Drain use for bariatric procedures with an anastomosis has been considered the standard of care for many years. With an increased use of laparoscopic approaches, the routine use of drains has been questioned. Our aim was to evaluate predictors of postoperative complications in patients who underwent laparoscopic bariatric procedures.


The Metabolic and Bariatric Surgery Accreditation and Quality Improvement Program (MBSAQIP®) was queried for adult patients who underwent laparoscopic Roux-en-Y gastric bypass (RYGB), sleeve gastrectomy (SG), and BPD/DS in 2015. Only patients with primary bariatric procedure who had a leak test performed during operation were included. Primary outcomes were peri/postoperative complications, defined as presence of one or more of the following: leak, morbidities (cardiovascular, renal, respiratory, and neurologic), mortality or surgery-related infection. Demographics, preoperative comorbidities, length of stay (LOS), and intra-abdominal drain placed at the time of the surgery were also evaluated. Comorbidities present were each given a score of one and totaled for each patient, and were defined as history or presence of cardiovascular, renal, pulmonary, neurologic or obesity-related comorbidities. Chi-square tests and logistic regression were performed using IBM SPSS 23.0, α=0.05.
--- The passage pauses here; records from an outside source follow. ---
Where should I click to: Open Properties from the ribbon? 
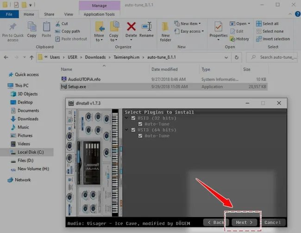pos(218,27)

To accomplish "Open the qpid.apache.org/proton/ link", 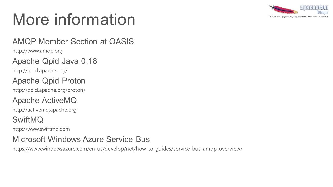I will [x=49, y=90].
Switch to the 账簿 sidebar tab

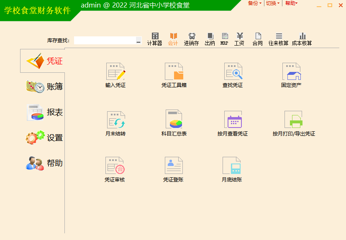pyautogui.click(x=45, y=87)
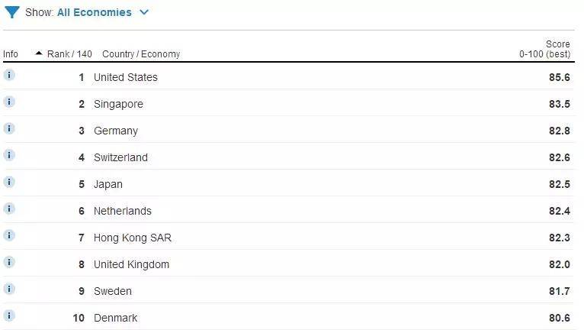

89,793 patients (RYGB: N=32,288; SG: N=57,022; BPD/DS: N=483) were included in this study. Overall complication rates were 3.10% for RYGB, 1.60% for SG, and 2.30% for BPD/DS. Leak rate was 1.1% for RYGB, 0.5% for SG, and 1.9% for BPD/DS, p<0.001. Use of drains had a LOS of 2.1 ± 2.2 days versus 1.7 ± 1.8 days for no drain, p<0.001. For RYGB, analysis revealed that placement of abdominal drain and presence of preexisting comorbidities were independent predictors of postoperative complications (Table 1). Likewise, SG patients with preexisting comorbidities, elevated age or drain placement at time of surgery had a higher likelihood of developing postoperative complications. The predictors of postoperative complications analyzed in this study were not significant in the BPD/DS group. BMI, smoking status within one year, and gender were not correlated to postoperative complications in all three procedures.


Abdominal drainage and preexisting comorbidities increase the likelihood of developing postoperative complications in patients who undergo RYGB and SG. Age greater than 53 years was also a predictor in SG patients. Those factors did not seem to affect postoperative complication rates in patients who had BPD/DS. Gender, BMI, and if the patient had smoking within the last year, also did not affect complication rates. Routine drain use should be discouraged based on these data.